Whenever a line in the material below contains "quote", copy that line.

┌──

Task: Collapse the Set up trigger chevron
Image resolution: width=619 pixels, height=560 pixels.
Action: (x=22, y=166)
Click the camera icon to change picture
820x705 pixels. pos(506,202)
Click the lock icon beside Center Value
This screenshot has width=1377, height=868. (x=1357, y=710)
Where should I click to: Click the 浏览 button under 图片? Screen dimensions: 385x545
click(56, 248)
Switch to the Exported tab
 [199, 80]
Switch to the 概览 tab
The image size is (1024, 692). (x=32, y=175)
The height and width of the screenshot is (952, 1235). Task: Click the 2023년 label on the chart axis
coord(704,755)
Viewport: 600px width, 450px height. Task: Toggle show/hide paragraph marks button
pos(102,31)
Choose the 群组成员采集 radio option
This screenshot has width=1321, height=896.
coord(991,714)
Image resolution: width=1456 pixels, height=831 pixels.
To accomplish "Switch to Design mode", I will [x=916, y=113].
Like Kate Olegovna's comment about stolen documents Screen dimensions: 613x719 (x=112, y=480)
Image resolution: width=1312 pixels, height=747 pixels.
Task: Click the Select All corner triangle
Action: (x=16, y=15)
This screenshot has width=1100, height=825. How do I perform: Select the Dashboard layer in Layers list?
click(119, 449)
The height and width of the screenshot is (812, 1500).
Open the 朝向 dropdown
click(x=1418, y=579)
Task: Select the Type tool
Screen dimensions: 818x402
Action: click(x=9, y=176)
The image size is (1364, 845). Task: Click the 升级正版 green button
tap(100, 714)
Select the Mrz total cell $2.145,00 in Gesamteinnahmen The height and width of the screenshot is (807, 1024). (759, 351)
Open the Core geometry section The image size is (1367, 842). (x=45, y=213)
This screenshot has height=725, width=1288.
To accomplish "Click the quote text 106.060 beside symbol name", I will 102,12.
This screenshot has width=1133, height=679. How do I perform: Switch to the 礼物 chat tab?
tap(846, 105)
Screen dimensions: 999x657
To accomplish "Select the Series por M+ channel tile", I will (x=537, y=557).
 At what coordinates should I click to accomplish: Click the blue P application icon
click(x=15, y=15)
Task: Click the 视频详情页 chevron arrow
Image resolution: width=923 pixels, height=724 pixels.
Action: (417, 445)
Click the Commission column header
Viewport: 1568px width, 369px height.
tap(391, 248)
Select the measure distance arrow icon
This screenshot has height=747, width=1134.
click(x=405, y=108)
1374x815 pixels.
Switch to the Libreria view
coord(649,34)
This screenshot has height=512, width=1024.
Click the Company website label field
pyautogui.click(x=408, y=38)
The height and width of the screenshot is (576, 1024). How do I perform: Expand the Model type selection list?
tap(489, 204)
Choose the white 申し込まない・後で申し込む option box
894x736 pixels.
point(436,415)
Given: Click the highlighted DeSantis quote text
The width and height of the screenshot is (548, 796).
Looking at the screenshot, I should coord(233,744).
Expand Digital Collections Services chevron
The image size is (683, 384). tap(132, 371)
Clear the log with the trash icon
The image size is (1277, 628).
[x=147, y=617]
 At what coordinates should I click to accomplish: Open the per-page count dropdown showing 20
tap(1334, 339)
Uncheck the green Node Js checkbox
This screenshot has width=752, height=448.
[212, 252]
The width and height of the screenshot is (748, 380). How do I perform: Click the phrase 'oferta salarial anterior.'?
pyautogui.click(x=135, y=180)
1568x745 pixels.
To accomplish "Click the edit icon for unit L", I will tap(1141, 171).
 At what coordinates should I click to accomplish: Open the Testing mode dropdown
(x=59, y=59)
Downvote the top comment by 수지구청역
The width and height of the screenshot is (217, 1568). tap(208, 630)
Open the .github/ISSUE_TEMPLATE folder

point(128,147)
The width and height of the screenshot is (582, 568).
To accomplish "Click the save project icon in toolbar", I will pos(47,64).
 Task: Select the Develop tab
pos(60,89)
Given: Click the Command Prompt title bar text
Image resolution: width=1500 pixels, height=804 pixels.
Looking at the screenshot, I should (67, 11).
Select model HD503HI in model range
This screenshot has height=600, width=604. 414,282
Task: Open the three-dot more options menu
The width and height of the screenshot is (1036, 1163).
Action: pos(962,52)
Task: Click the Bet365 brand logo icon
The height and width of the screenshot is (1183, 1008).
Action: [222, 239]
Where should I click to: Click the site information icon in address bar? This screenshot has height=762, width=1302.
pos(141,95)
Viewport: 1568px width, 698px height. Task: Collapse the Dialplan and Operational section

└──

Expected answer:
To accomplish "Click the quote text 106.060 beside symbol name", I will 102,12.
Given: Click the highlighted DeSantis quote text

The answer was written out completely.